ENTRIES SHOWN:

-------

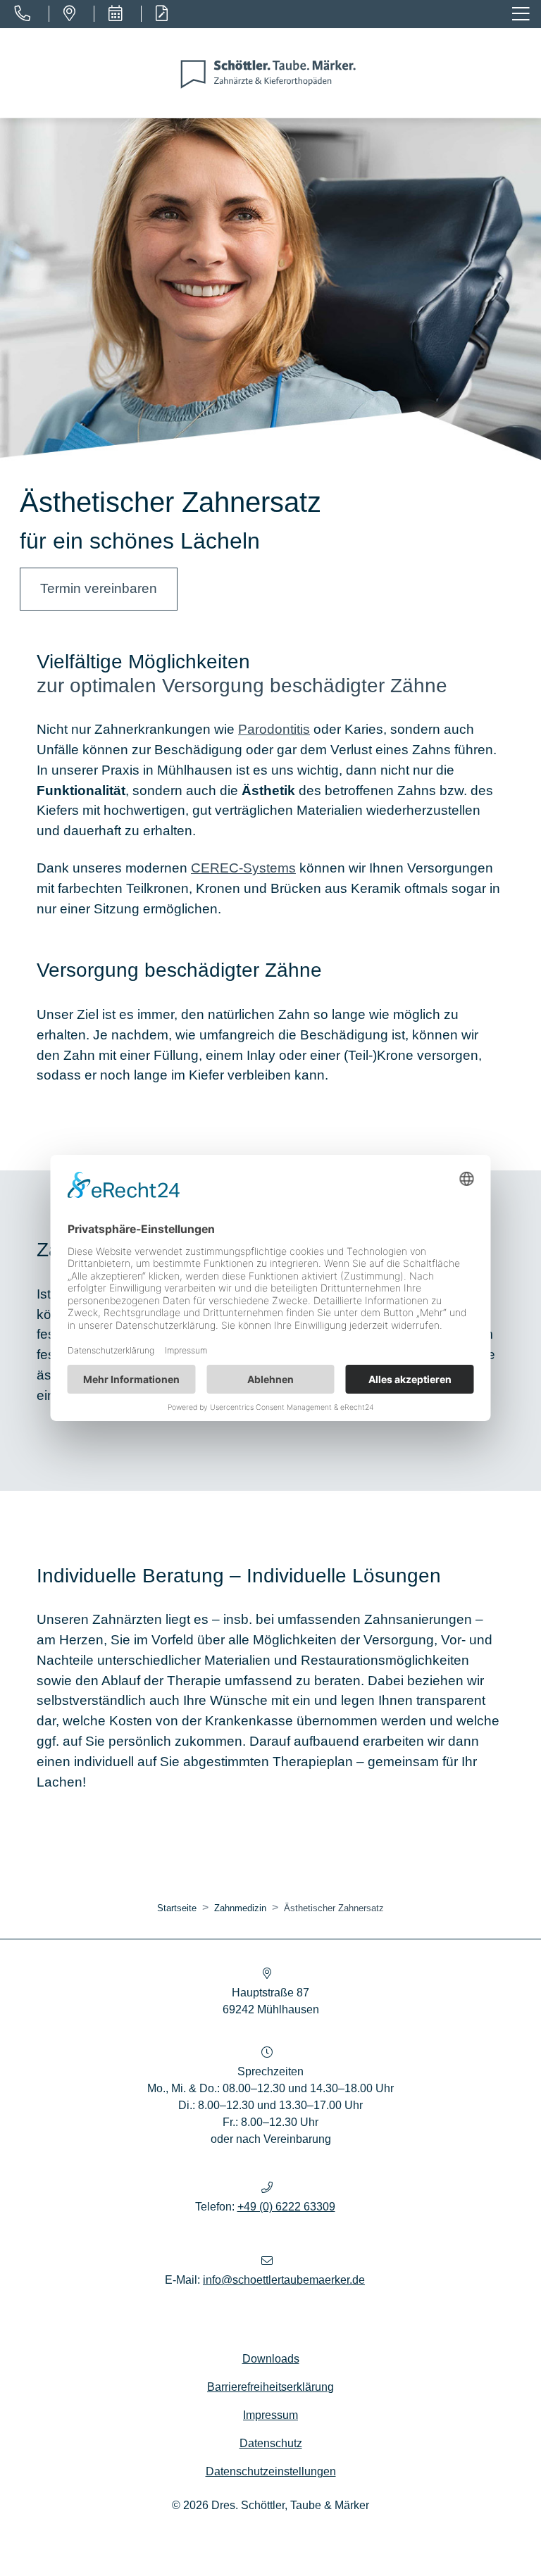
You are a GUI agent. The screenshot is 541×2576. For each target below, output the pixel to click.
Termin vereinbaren (98, 588)
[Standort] (69, 14)
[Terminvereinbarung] (115, 14)
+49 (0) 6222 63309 (286, 2207)
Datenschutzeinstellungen (271, 2471)
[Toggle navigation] (522, 14)
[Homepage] (270, 73)
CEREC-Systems (243, 868)
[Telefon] (22, 14)
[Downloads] (161, 14)
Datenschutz (271, 2443)
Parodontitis (274, 729)
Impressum (270, 2415)
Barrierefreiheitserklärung (270, 2387)
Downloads (270, 2359)
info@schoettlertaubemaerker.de (284, 2280)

-------

YOUR TASK:
Your answer should consist only of the lines from the one with "[Telefon] (22, 14)" through the end of the data above, reproduced exactly.

TASK OUTPUT:
[Telefon] (22, 14)
[Downloads] (161, 14)
Datenschutz (271, 2443)
Parodontitis (274, 729)
Impressum (270, 2415)
Barrierefreiheitserklärung (270, 2387)
Downloads (270, 2359)
info@schoettlertaubemaerker.de (284, 2280)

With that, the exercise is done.